The event featured opening remarks by Micron Technology president and CEO Sanjay Mehrotra and UW College of Engineering Dean Nancy Allbritton.
“Social impact work, like that being carried out by the Data Science for Social Good initiative, is a top priority for the College of Engineering. As dean of the College, it is inspiring to see participating students develop innovative, data-based solutions to urgent problems that we are facing right now. Thanks to the generous support of Micron, more students will be able to access this program which provides not only hands-on learning, but an opportunity for translational research for the public sector. I am proud to see our students working together with the community to impact pressing societal challenges,” said Dean Allbritton.
“Micron’s vision is transforming how the world uses information to enrich life for all, and the ‘for all’ is an important point of emphasis for us,” Sanjay Mehrotra told the research teams. “We want to make sure that everyone realizes the benefits of our data-driven solutions. That’s why it is so critical that AI algorithms have ethics, privacy, integrity and security built into them. This is important and vital research, and I’m thrilled to have Micron sponsoring it.”

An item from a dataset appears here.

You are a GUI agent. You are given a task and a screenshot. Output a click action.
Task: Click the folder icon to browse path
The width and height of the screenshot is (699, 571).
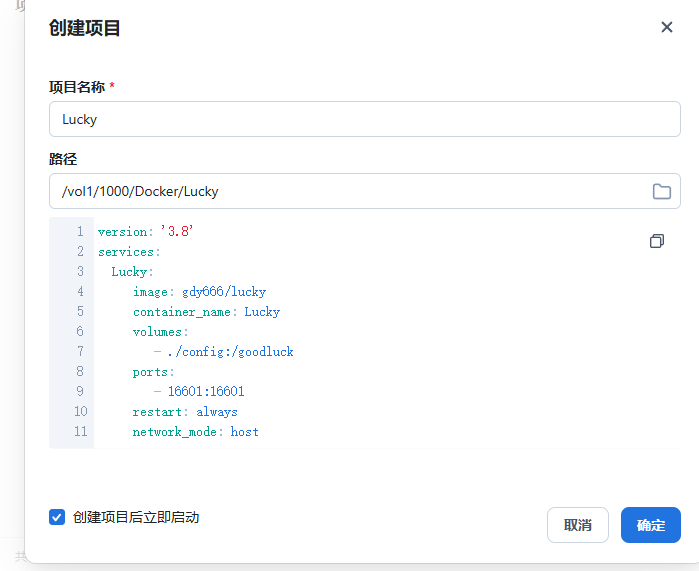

This year, the DSSG program partnered with the Micron Foundation as a recipient of Micron’s Advancing Curiosity Award. Through this partnership, the DSSG offered the Micron Opportunity Award for the first time to students requiring additional financial support to participate in the program. Micron also supported student fellow stipends and resources for remote work. This program would not have been possible without this generous new support, along with continuing support from the University of Washington.
Descriptions of this year’s two projects and their final outcomes are below:
eiCompare: Making Every Vote Count
This project significantly enhances a software package called eiCompare that identifies minority vote dilution in city, county, state and school board districts with racially polarized voting patterns. The software is used in court cases to argue for redrawing district boundaries to uphold the right to equal representation in the Voting Rights Act. The project was largely based on a recent court case in East Ramapo, New York, in which minority vote dilution shown by eiCompare was used as evidence. The software will be pivotal in national redistricting next year following the 2020 U.S. Census. Minority vote dilution is proven by showing that a large, geographically compact and politically cohesive minority group is unable to elect preferred candidates due to “bloc voting” by the majority. However, these criteria are difficult to prove because ballot choices are confidential and voter registration files in most states do not identify race.
To accommodate these complexities, the software uses Ecological Inference (EI) methods to estimate percentages of racial groups that voted for each candidate in prior elections, to evaluate existing district boundaries and assess new district maps created by opposing parties in court. These processes, newly improved by the DSSG team, consist of geocoding addresses from voter files to merge them with racial data from the U.S. Census, using Bayesian Improved Surname Geocoding (BISG) to infer individual voter race from surname and location patterns in the Census, and aggregating and merging these data with election results at the voting precinct level to predict turnout in future elections. The team members expanded the functionality of the software package, increased its statistical robustness and made it more accessible. Their work ranged from testing geocoders, which convert addresses from voter files to latitude and longitude coordinates on a map as required by BISG, and comparing BISG results to counts of self-reported race in one state that collects race in voter registration files, to meeting with lawyers and data scientists at voting rights organizations.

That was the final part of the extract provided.